基本思想是3元组(行坐标、列坐标和值)描述矩阵。
将3元组保存在sqlite3的内存表里。

代码如下:
import sqlite3
class SparseMatrix:
    def __init__(self, row_count=2147483647, column_count=2147483647):
        self.db = sqlite3.connect(":memory:")
        self.db.execute("CREATE TABLE 'matrix' ('x' integer, 'y' integer, 'value' real, primary key('x', 'y'));")
        self.row = row_count
        self.column = column_count
    
    def __del__(self):
        self.db.close()
    
    def __getitem__(self, index):
        if isinstance(index, tuple):
            if len(index) == 2:
                row,column = index
                if row >= self.row or column >= self.column:
                    raise IndexError
                cursor = self.db.execute("select value from matrix where x=? and y=?", index)
                value = cursor.fetchone()
                if value:
                    return value[0]
                else:
                    return 0.0
            else:
                raise IndexError
        else:
            raise TypeError
    
    def __setitem__(self, index, value):
        row, column = index
        if row >= self.row or column >= self.column:
            raise IndexError
        self.db.execute("insert or replace into matrix values(?,?,?)", (row, column, value))
    
    def __add__(self, other):  #self + other
        if isinstance(other, SparseMatrix):
            m = self.copy()
            for r,c,v in other:
                m[r,c] = self[r,c] + v
            m.update()
            return m
        else:
            raise TypeError
    
    def __iadd__(self, other): #self += other
        if isinstance(other, SparseMatrix):
            if self.row != other.row or self.column != other.column:
                raise IndexError
            for row,column,value in other:
                self[row,column] = self[row,column] + value
            self.update()
            return self
        else:
            raise TypeError
    
    def __sub__(self, other):
        if isinstance(other, SparseMatrix):
            if self.row != other.row or self.column != other.column:
                raise IndexError
            m = self.copy()
            for r,c,v in other:
                m[r,c] = self[r,c] - v
            m.update()
            return m
        else:
            raise TypeError
    
    def __mul__(self, other):
        if isinstance(other, SparseMatrix):
            m = SparseMatrix(self.row, other.column)

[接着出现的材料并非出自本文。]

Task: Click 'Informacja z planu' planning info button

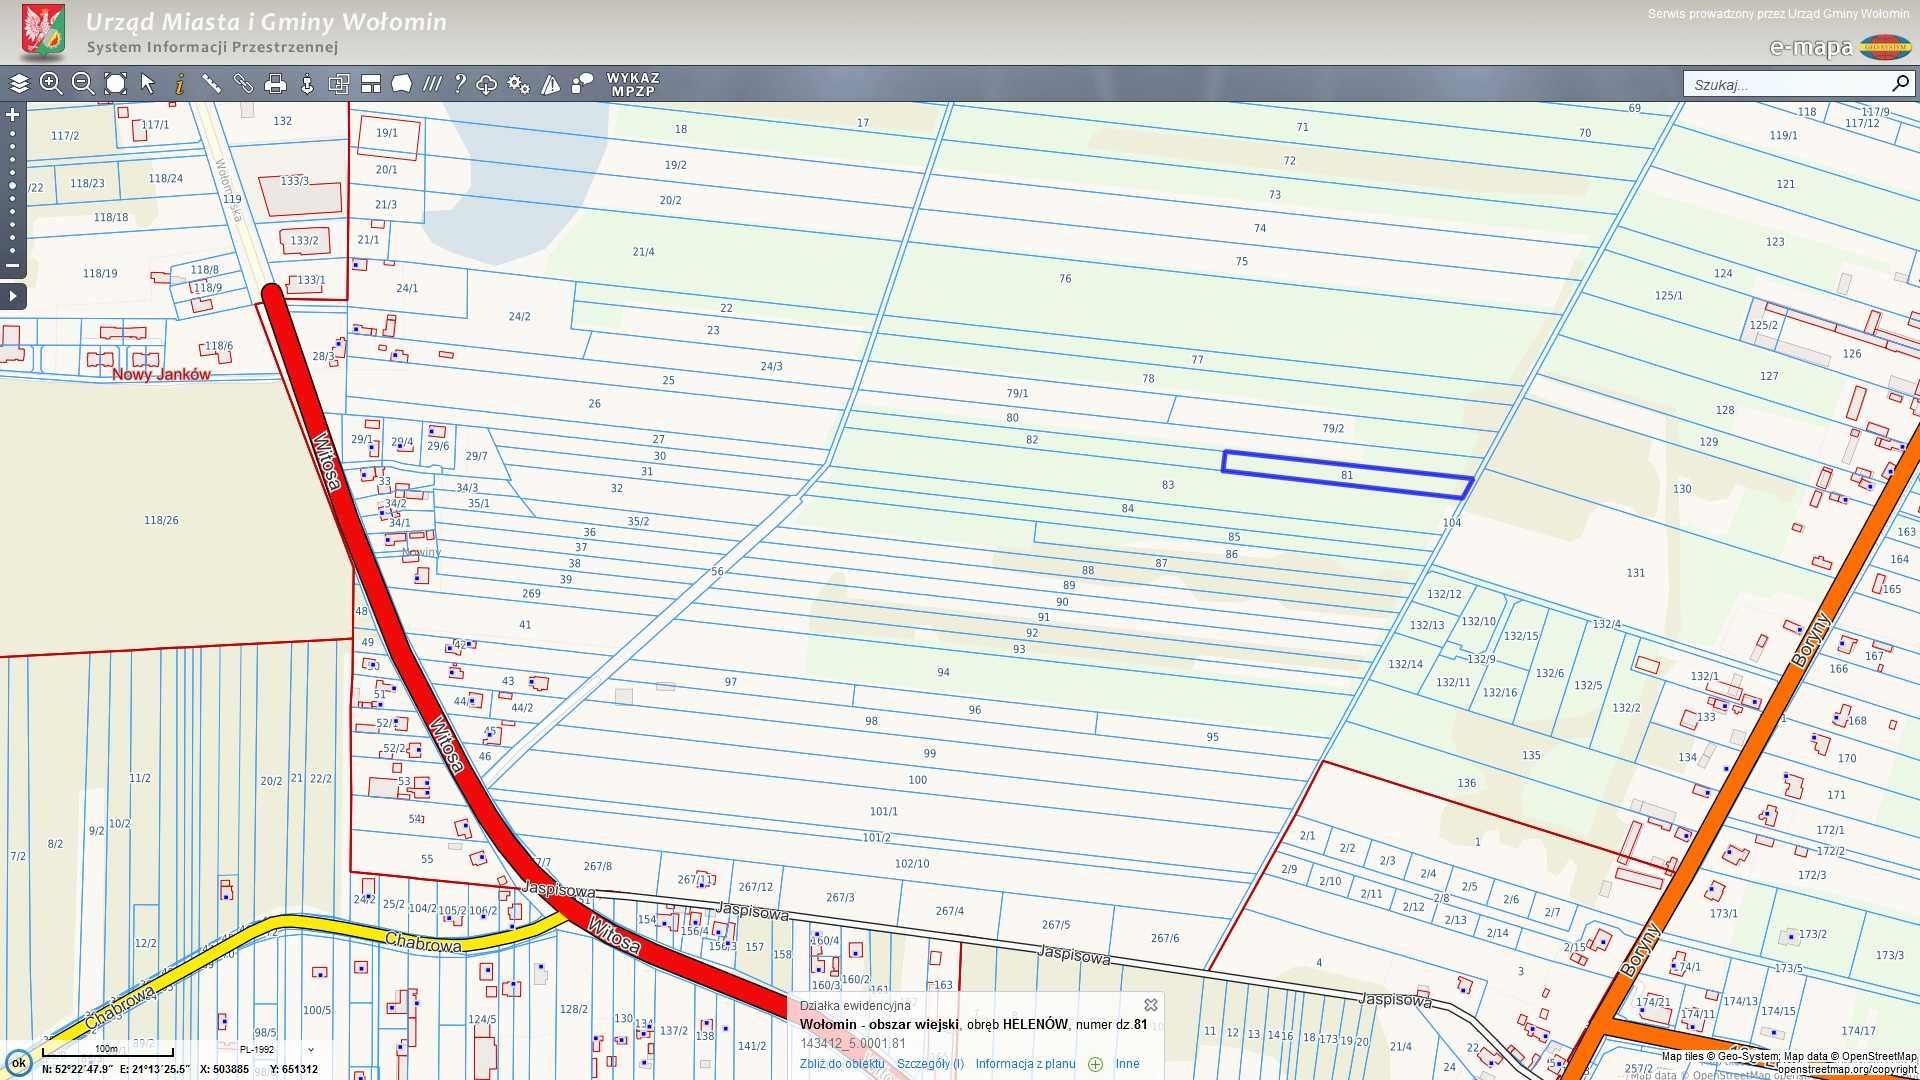Action: pyautogui.click(x=1027, y=1063)
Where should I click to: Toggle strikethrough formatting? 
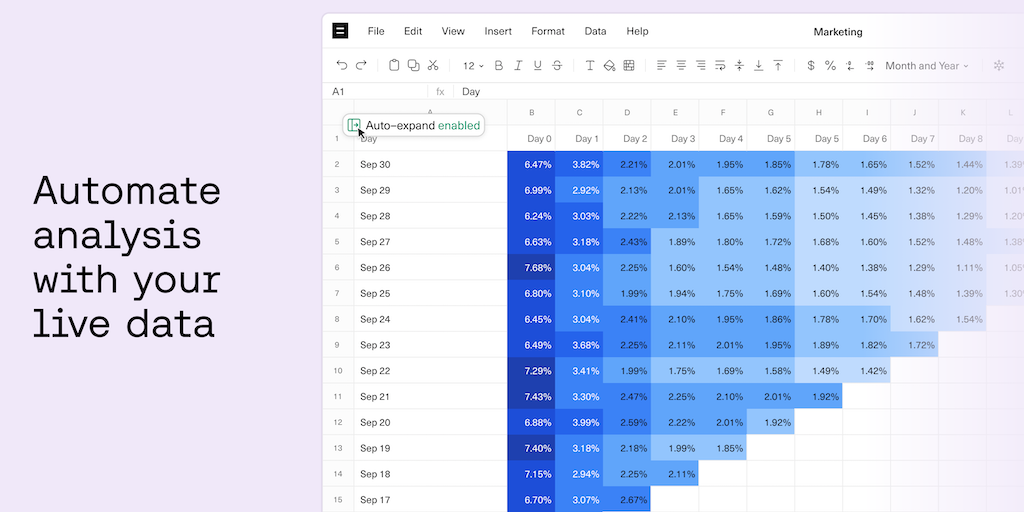557,66
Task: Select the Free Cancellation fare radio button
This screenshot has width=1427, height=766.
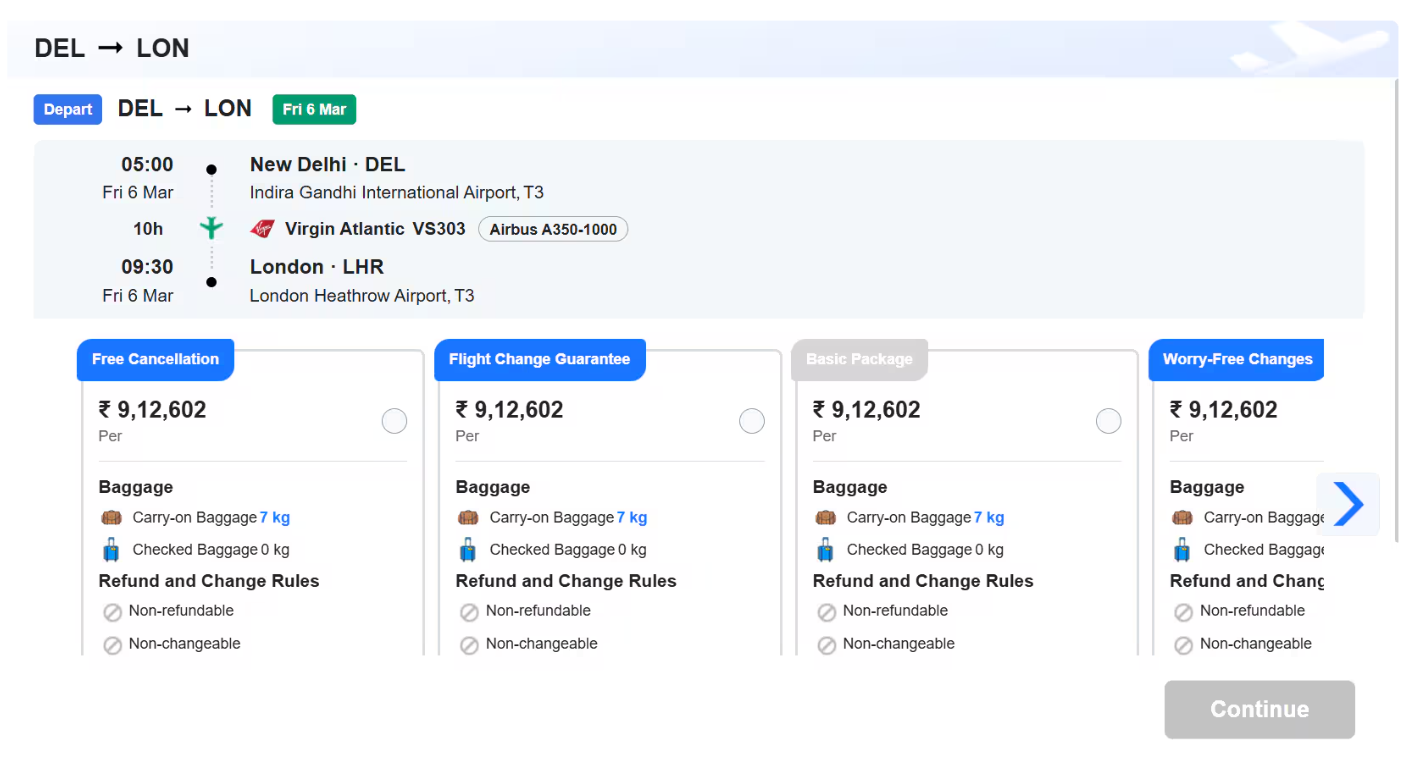Action: pos(394,421)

            rows = self.getallrows()
            columns = other.getallcolumns()
            results = []
            data = []
            col_data = other.getcolumn(0)

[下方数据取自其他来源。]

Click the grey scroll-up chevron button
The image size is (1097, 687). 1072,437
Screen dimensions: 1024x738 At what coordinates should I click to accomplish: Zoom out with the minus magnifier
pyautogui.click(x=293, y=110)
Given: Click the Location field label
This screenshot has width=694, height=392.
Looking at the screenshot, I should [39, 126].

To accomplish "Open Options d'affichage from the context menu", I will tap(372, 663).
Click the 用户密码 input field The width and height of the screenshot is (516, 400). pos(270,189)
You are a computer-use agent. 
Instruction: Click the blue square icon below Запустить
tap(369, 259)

            for r in rows:
                row_data = self.getrow(r)
                for c in columns:
                    col_data = other.getcolumn(c)
                    pr = row_data.__iter__()
                    pc = col_data.__iter__()
                    rdata = pr.next()
                    cdata = pc.next()
                    while True:
                        try:
                            if rdata[0] == cdata[0]:
                                results.append(rdata[1] * cdata[1])
                                rdata = pr.next()
                                cdata = pc.next()
                            else:
                                if rdata[0] > cdata[0]:
                                    cdata = pc.next()
                                else:
                                    rdata = pr.next()
                        except StopIteration:
                            if results:
                                m[r,0] = sum(results)
                                results = list()
                            break
            m.update()
            return m
        elif isinstance(other, int) or isinstance(other, float):
            m = SparseMatrix(self.row, self.column)
            for r,c,v in self:
                m[r,c] = v * other
            m.update()
            return m
        else:
            raise TypeError
    
    def __iter__(self):
        cursor = self.db.execute("select x,y,value from matrix order by x,y")
        for cell in cursor:
            yield cell
    
    def __len__(self):
        cursor = self.db.execute("select count(*) from matrix")
        return cursor.fetchone()[0]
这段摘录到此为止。